▸ Yapılacak İş A
Aşağıdaki, İslam ile büyümeyi anlatan metni hiçbir değişiklik yapmadan harfi harfine baştan sona yazın.

•••••

İslamı bize din olarak seçen Rabbimize binler şükür olsun. İslam ile şeref bulduk, İslam ile oNurluyuz Elhamdullillah.
Kendimizi İslam topraklarında doğmuş bulduk, bir bebek gibi büyüdük, İslam kundağı ile sarıldık, sarmalandık. Harflerine yeni kavuşan bebek gibi gığılandık, hecelerimize , kelimelere kavuşunca sevincimiz gönüllerimiz de bahar oldu. Önce yüzüne okuduk alemleri okur gibi, sonra okuya okuya açıldık, kalbimiz, aklımız açıldı, ruha erdik. Evet kendim din ile ilgili bir kavramı, ilk defa beşli altılı yaşlarımdayken duyduğumu hatırlıyorum. Sahne olduğu gibi zihnimde parlıyor. Evimizde bir kalabalık vardı. Ve kadınlar ağlıyordu. Ben ağlayan sadece çocuklar olur zannederdim herhalde, çünkü çocukların büyük dertleri vardı. Ondan bu kadınlar da ancak büyük daha büyük dert için ağlıyor olmalıydı. Demi ama! Büyük olanın büyük derdi olurdu. Bu merakımla başbaşayken, bir şeker dağıtıldı. Kağıt küllahta'Mevlit şekeri'ymiş öyle dediler. Ne tatlıydı o mevlit şekerleri, dört gözle beklerdik artık, kadınlar ağlasada... Yıllarca "Mevlitte kadınlar neden ağlar ?" sorusu zihnimde asılı kaldı. Sorunun cevabı hal ile gelinceye kadar... Evet lafzından okuduk, yüzüne okuduk,fakat çok sevdik, anladık çok sevdik, anladığımızı yaşadıkça daha çok sevdik... Ayetlerden ayetlere, hallerden hallere dallandık, budaklandık ! Bizim vakitlerde çocuklar öyle şımaramazdı. Sorunlarımızın çoğunu içimizde tutardık . Onlar vakti gelince açılırdı. Musa(a.s) yolculuğu devam eder, her hakkı batıldan ayırmak isteyenin hayatında... Sabreden işin hak yüzünü görür. İslam ile inşa olan muttaki Kuddûs esma-i şerifinin tecellisini yaşar, anlar, mütmain olur. Estağfirullah el Azim. Elhamdullillahi rabbil
alemin.

•••••

▸ Yapılacak İş B
Aşağıdaki girdilerde "Describe the element" ifadesinin geçtiği satırdan "y-axis-label: Per Capita" ifadesinin geçtiği satıra kadar, iki uç satır da dahil, her şeyi aynen geri verin. Yalnızca bu satırları verin ve resimleri cevaba koymayın.

•••••

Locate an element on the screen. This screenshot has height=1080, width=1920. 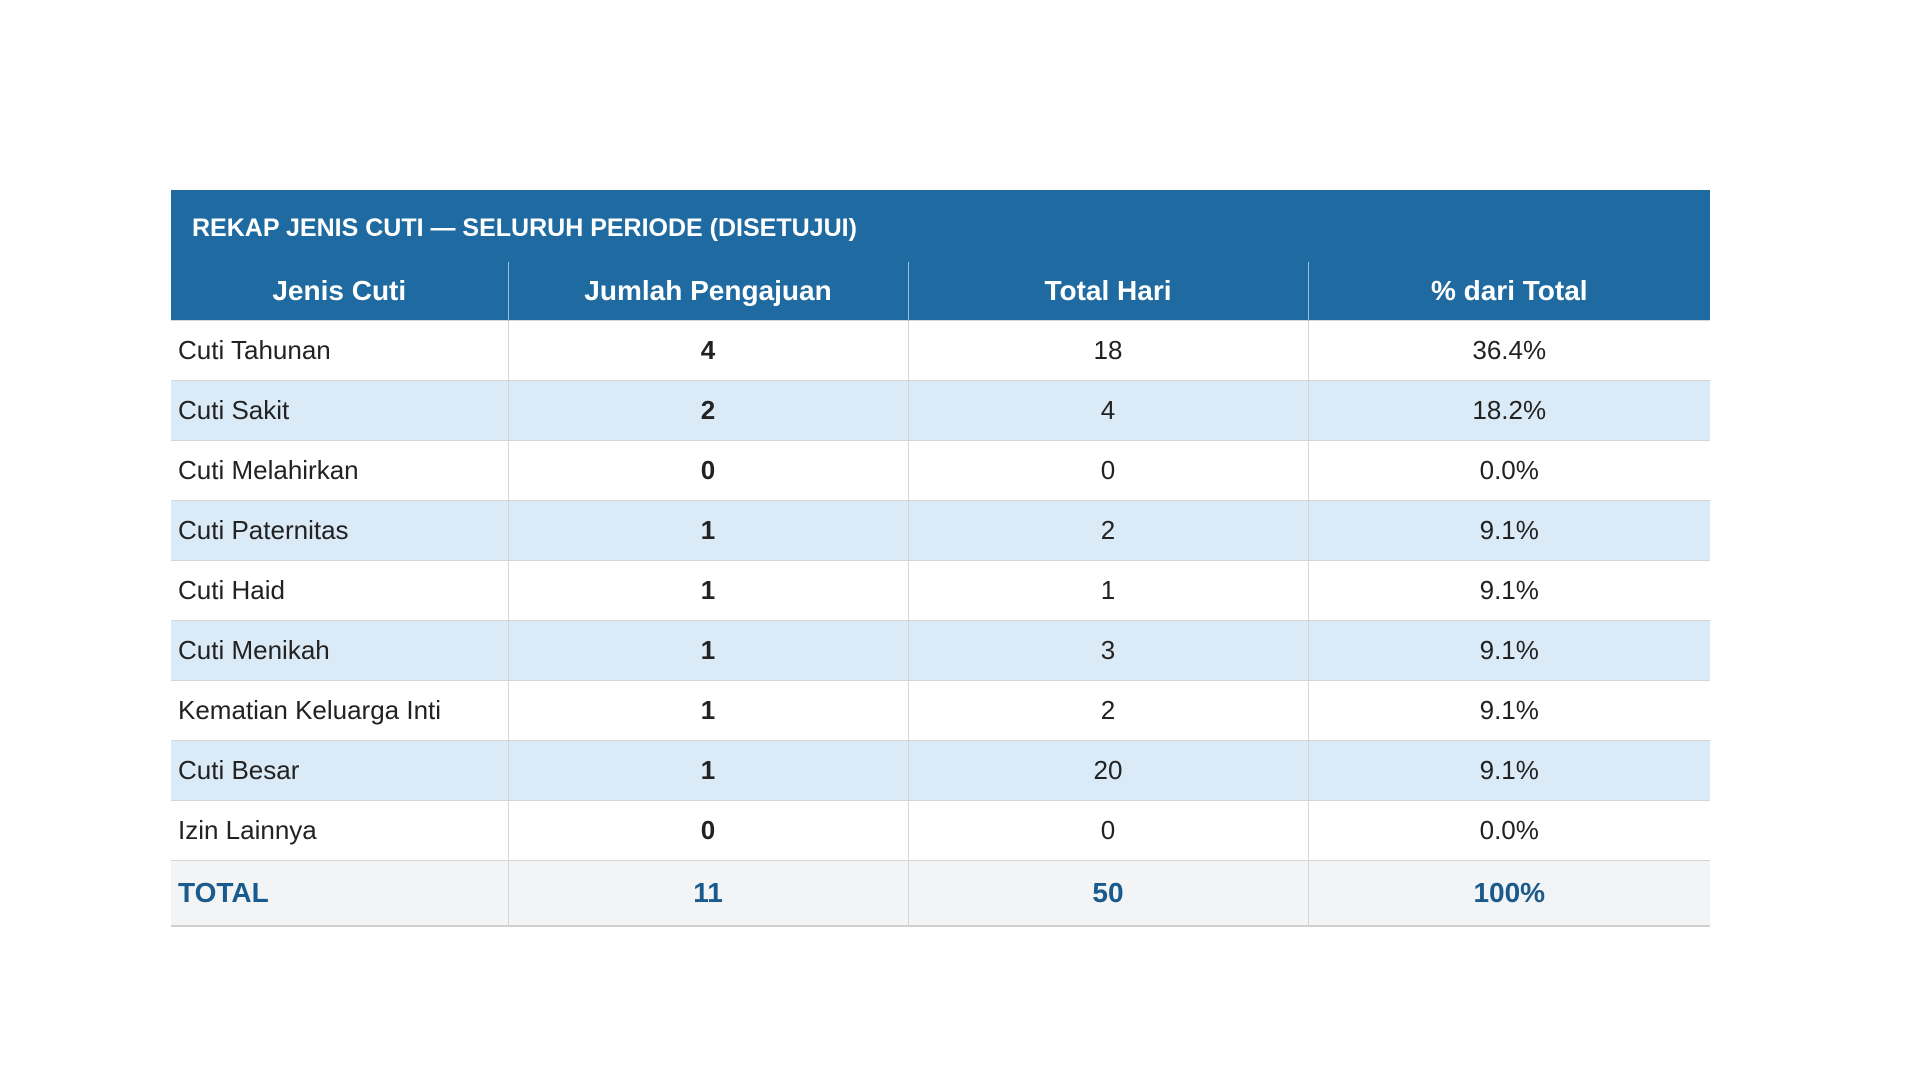
total-row: TOTAL 11 50 100% is located at coordinates (941, 894).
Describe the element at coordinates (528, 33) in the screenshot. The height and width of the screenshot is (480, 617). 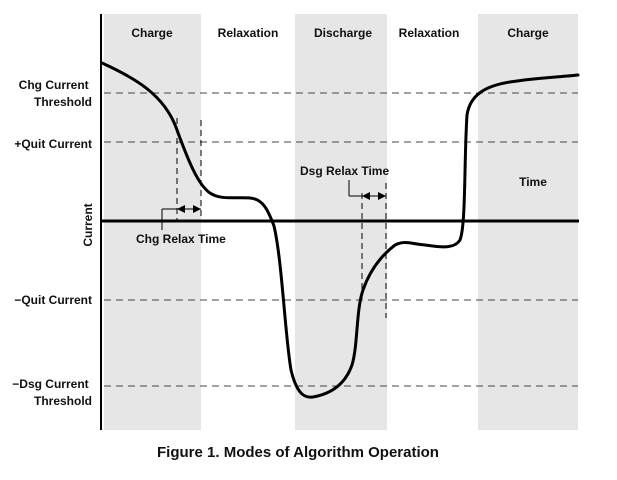
I see `phase-label-charge-2: Charge` at that location.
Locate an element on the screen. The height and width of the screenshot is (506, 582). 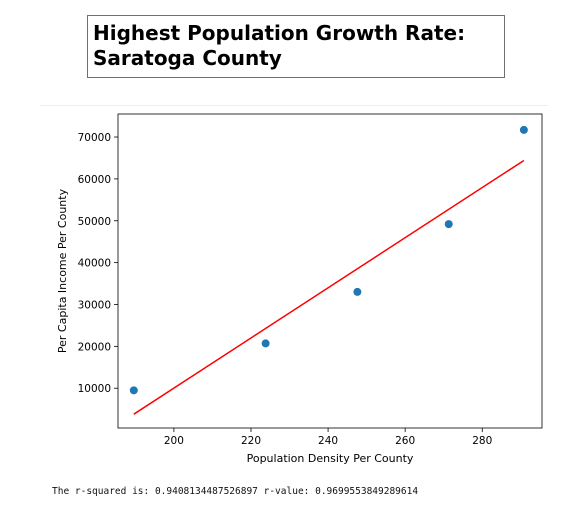
y-axis-label: Per Capita Income Per County is located at coordinates (62, 270).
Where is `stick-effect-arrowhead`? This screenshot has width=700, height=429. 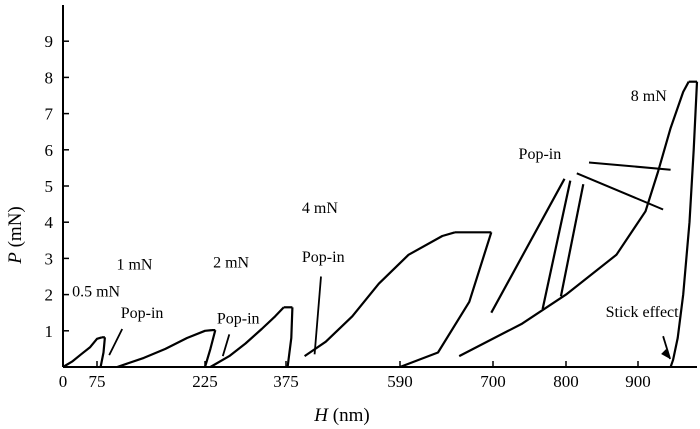
stick-effect-arrowhead is located at coordinates (666, 354).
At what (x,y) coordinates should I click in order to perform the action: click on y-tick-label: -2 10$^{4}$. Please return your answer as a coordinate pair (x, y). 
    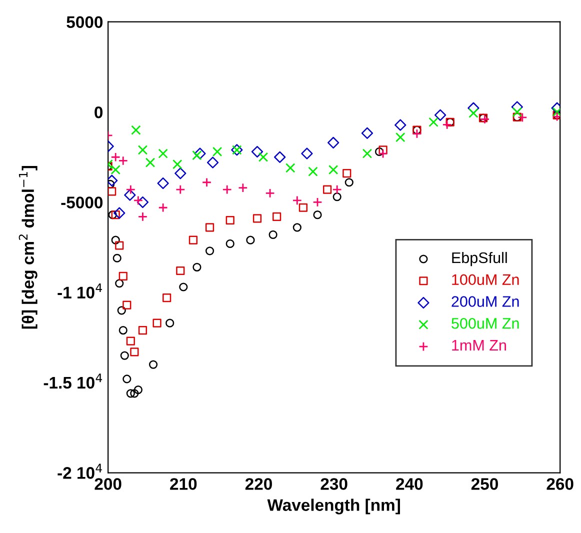
    Looking at the image, I should click on (80, 472).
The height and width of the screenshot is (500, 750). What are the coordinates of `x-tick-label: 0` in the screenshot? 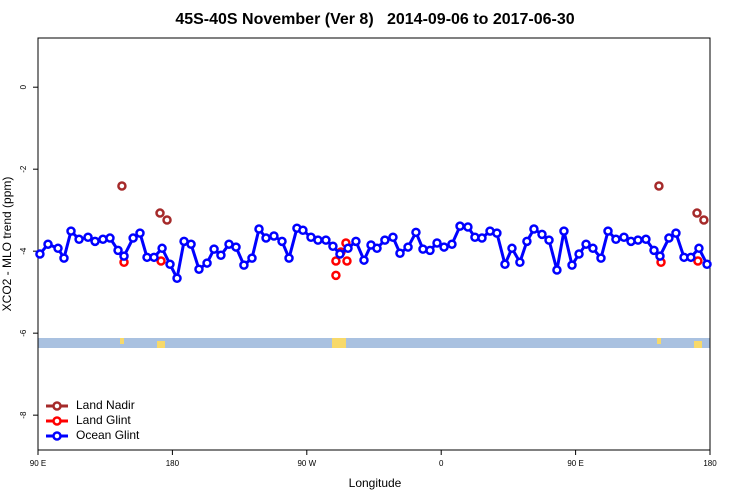 It's located at (442, 464).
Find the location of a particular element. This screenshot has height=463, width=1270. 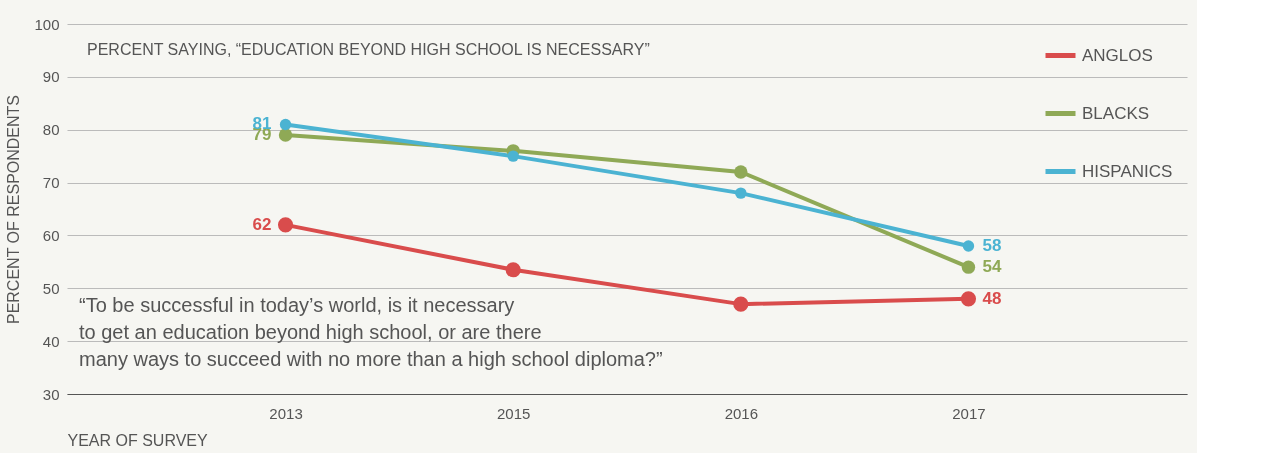

y-tick-label: 60 is located at coordinates (51, 235).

•••••

▸ Görev Çözümü A
İslamı bize din olarak seçen Rabbimize binler şükür olsun. İslam ile şeref bulduk, İslam ile oNurluyuz Elhamdullillah.
Kendimizi İslam topraklarında doğmuş bulduk, bir bebek gibi büyüdük, İslam kundağı ile sarıldık, sarmalandık. Harflerine yeni kavuşan bebek gibi gığılandık, hecelerimize , kelimelere kavuşunca sevincimiz gönüllerimiz de bahar oldu. Önce yüzüne okuduk alemleri okur gibi, sonra okuya okuya açıldık, kalbimiz, aklımız açıldı, ruha erdik. Evet kendim din ile ilgili bir kavramı, ilk defa beşli altılı yaşlarımdayken duyduğumu hatırlıyorum. Sahne olduğu gibi zihnimde parlıyor. Evimizde bir kalabalık vardı. Ve kadınlar ağlıyordu. Ben ağlayan sadece çocuklar olur zannederdim herhalde, çünkü çocukların büyük dertleri vardı. Ondan bu kadınlar da ancak büyük daha büyük dert için ağlıyor olmalıydı. Demi ama! Büyük olanın büyük derdi olurdu. Bu merakımla başbaşayken, bir şeker dağıtıldı. Kağıt küllahta'Mevlit şekeri'ymiş öyle dediler. Ne tatlıydı o mevlit şekerleri, dört gözle beklerdik artık, kadınlar ağlasada... Yıllarca "Mevlitte kadınlar neden ağlar ?" sorusu zihnimde asılı kaldı. Sorunun cevabı hal ile gelinceye kadar... Evet lafzından okuduk, yüzüne okuduk,fakat çok sevdik, anladık çok sevdik, anladığımızı yaşadıkça daha çok sevdik... Ayetlerden ayetlere, hallerden hallere dallandık, budaklandık ! Bizim vakitlerde çocuklar öyle şımaramazdı. Sorunlarımızın çoğunu içimizde tutardık . Onlar vakti gelince açılırdı. Musa(a.s) yolculuğu devam eder, her hakkı batıldan ayırmak isteyenin hayatında... Sabreden işin hak yüzünü görür. İslam ile inşa olan muttaki Kuddûs esma-i şerifinin tecellisini yaşar, anlar, mütmain olur. Estağfirullah el Azim. Elhamdullillahi rabbil
alemin.

▸ Görev Çözümü B
Describe the element at coordinates (528, 33) in the screenshot. The height and width of the screenshot is (480, 617). 
I see `phase-label-charge-2: Charge` at that location.
Locate an element on the screen. The height and width of the screenshot is (506, 582). 
y-axis-label: Per Capita Income Per County is located at coordinates (62, 270).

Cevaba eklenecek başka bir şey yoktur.